Now, the field is fully international and robust, as evidenced by the recent launch of the International Society for Therapeutic Jurisprudence, a society with a comprehensive and authoritative website.
Therapeutic Jurisprudence also has been applied in an effort to reframe the role of the lawyer. It envisions lawyers practicing with an ethic of care and heightened interpersonal skills, who value the psychological well being of their clients as well as their legal rights and interests, and to actively seek to prevent legal problems through creative drafting and problem-solving approaches. TJ also has begun to transform legal education, in particular clinical legal education.
Traditionally, TJ was closely associated with problem-solving courts, such as drug treatment courts, because such courts were designed to invite the use of TJ practices (such as procedural justice, judge-client personal interaction, demonstration of empathy, active listening, and the like).
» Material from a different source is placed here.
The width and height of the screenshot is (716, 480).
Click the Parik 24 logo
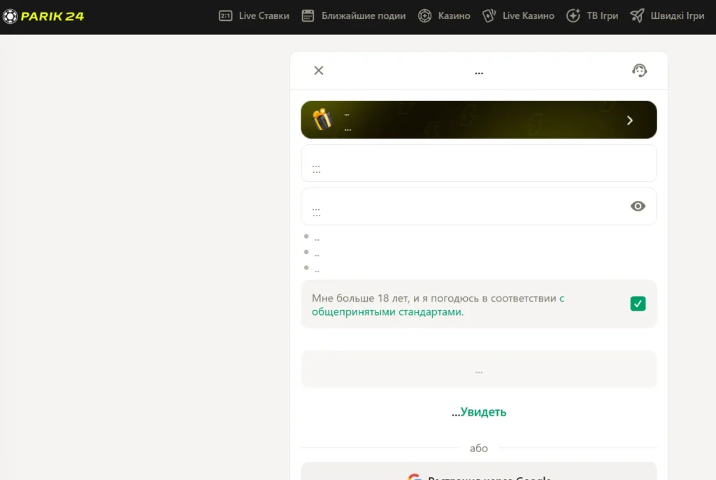click(43, 16)
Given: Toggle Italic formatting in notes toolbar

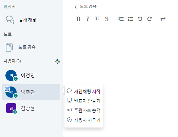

Many desire the expansion of problem-solving courts, but for a number of reasons, especially economic ones, expansion on a large scale seems unlikely; in fact, in some jurisdictions, economic factors have even led to the elimination of such courts. For these and other reasons, a current interest on the part of many TJ scholars and proponents is to “mainstream” TJ – that is, to try to apply TJ practices and principles in “ordinary” courts, especially in criminal, juvenile, and perhaps family matters.
In order to mainstream TJ, a first analytical step is to see to what extent existing provisions of current codes are “friendly” to TJ – that is, whether their legal structure is sufficient to permit the introduction of TJ practices. If so, educational programs should be instituted to discuss how the law may be implemented in a more therapeutic manner. If not, a discussion would be necessary about the desirability and feasibility of legal reform. The analytical methodology in use here employs the metaphor of “wine” and “bottles”, where the TJ practices and techniques are the wine and the governing legal structures are the bottles. The mainstreaming project is facilitated by a Blog entitled Therapeutic Jurisprudence in the Mainstream.
TJ has been described as a subset of legal psychology, meaning the scientific study of mind and behaviour as it affects or is affected by the law. As well, the term psychological jurisprudence has been used to describe study of the law as it is affected by and affects mind and behaviour. Another related concept is restorative justice. The fields of forensic psychology and forensic psychiatry also operate at the juncture of law and the mind.
The idea that the law can have a therapeutic role should not be confused with any idea that psychological therapies should be attempted to be used for legal ends (such as coercion) rather than clinically for clinical reasons. TJ theorists have also warned against the legal system uncritically accepting psychological experts and theories, and to not allow legal issues to masquerade as clinical ones if they are not.
Coming from the opposite direction, a related approach now dubbed ‘jurisprudent psychology’ (originally therapy) looks at whether psychological interventions are conducted fairly and consistently with legal concepts of justice.
TJ is also linked to the positive criminology perspective, which is a conceptual approach to criminology that places an emphasis on social inclusion and on forces at individual, group, social and spiritual levels that are associated with the limiting of crime.